Imputes missing values in a high-dimensional matrix composed of categorical variables using \(k\) Nearest Neighbors.

Usage

knncatimputeLarge(data, mat.na = NULL, fac = NULL, fac.na = NULL,
   nn = 3, distance = c("smc", "cohen", "snp1norm", "pcc"), 
   n.num = 100, use.weights = TRUE, verbose = FALSE)

Arguments

data

a numeric matrix consisting of integers between 1 and \(n_{cat}\), where \(n_{cat}\) is maximum number of levels the categorical variables can take. If mat.na is specified, data is assumed to contain only non-missing data, and the rows of data are used to impute the missing values in mat.na. Otherwise, data is also allowed to contain missing values, and the missing values in the rows of data are imputed by employing the rows of data showing no missing values.

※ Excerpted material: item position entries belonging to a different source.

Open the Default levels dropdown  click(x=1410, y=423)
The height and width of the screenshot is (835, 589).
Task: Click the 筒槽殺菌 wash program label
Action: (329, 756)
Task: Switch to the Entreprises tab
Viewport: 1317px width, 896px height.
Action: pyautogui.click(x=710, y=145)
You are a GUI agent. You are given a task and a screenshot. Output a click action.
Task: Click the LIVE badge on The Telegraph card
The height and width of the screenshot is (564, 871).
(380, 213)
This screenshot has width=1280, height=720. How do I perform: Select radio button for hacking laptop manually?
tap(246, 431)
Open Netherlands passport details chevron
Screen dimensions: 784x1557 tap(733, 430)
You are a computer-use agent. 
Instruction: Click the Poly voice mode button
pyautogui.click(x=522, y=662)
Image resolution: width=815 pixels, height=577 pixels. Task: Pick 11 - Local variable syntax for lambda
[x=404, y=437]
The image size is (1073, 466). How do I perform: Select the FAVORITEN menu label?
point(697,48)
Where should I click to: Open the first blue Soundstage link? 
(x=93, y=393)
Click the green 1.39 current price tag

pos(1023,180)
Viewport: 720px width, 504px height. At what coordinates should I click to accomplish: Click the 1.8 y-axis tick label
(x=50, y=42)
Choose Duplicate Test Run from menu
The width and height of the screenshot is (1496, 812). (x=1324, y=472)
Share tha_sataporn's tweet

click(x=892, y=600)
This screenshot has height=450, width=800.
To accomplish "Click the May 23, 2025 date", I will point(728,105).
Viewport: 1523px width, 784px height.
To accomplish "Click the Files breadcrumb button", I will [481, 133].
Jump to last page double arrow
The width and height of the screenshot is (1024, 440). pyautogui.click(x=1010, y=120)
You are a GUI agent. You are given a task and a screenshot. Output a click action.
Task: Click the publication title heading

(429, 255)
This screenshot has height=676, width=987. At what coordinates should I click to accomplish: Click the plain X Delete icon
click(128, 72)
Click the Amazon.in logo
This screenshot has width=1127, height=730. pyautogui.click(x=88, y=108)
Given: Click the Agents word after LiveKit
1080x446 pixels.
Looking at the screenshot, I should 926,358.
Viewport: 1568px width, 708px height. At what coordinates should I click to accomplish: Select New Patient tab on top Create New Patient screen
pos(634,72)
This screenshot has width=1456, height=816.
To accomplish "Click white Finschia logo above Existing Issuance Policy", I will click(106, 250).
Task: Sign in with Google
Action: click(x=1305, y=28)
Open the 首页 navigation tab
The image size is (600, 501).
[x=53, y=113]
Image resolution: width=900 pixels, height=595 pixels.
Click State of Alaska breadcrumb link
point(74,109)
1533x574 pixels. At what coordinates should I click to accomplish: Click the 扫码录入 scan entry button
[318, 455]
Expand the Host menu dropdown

Each row of data represents one of the objects that should be used to identify the \(k\) nearest neighbors, i.e.\ if the \(k\) nearest variables should be used to replace the missing values, then each row must represent one of the variables. If the \(k\) nearest observations should be used to impute the missing values, then each row must correspond to one of the observations.

mat.na

a numeric matrix containing missing values. Must have the same number of columns as data. All non-missing values must be integers between 1 and \(n_{cat}\). If NULL, data is assumed to also contain the rows with missing values.

fac

a numeric or character vector of length nrow{data} specifying the values of a factor used to split data into subsets. If, e.g., the values of fac are given by the chromosomes to which the SNPs represented by the rows of data belong, then \(k\) nearest neighbors is applied chromosomewise to the missing values in mat.na (or data). If NULL, no such splitting is done. Must be specified, if fac.na is specified.

fac.na

a numeric or character vector of length nrow{mat.na} specifying the values of a factor by which mat.na is split into subsets. Each possible value of fac.na must be at least nn times in fac. Must be specified, if fac and mat.na is specified. If both fac and fac.na are NULL, then no splitting is done.

nn

an integer specifying \(k\), i.e.\ the number of nearest neighbors, used to impute the missing values.

distance

character string naming the distance measure used in \(k\) Nearest Neighbors. Must be either "smc" (default), "cohen", "snp1norm" (which denotes the Manhattan distance for SNPs), or "pcc".

n.num

an integer giving the number of rows of mat.na considered simultaneously when replacing the missing values in mat.na.

use.weights

should weighted \(k\) nearest neighbors be used to impute the missing values? If TRUE, the votes of the nearest neighbors are weighted by the reciprocal of their distances to the variable (or observation) whose missing values are imputed.

verbose

should more information about the progress of the imputation be printed?

Value

If mat.na = NULL, then a matrix of the same size as data in which the missing values have been replaced. If mat.na has been specified, then a matrix of the same size as mat.na in which the missing values have been replaced.

References

Schwender, H. and Ickstadt, K.\ (2008). Imputing Missing Genotypes with \(k\) Nearest Neighbors. Technical Report, SFB 475, Department of Statistics, University of Dortmund. Appears soon.

See Also

knncatimpute, gknn, smc, pcc

Examples

Run this code
# NOT RUN {
# Generate a data set consisting of 100 columns and 2000 rows (actually,
# knncatimputeLarge is made for much larger data sets), where the values
# are randomly drawn from the integers 1, 2, and 3.
# Afterwards, remove 200 of the observations randomly.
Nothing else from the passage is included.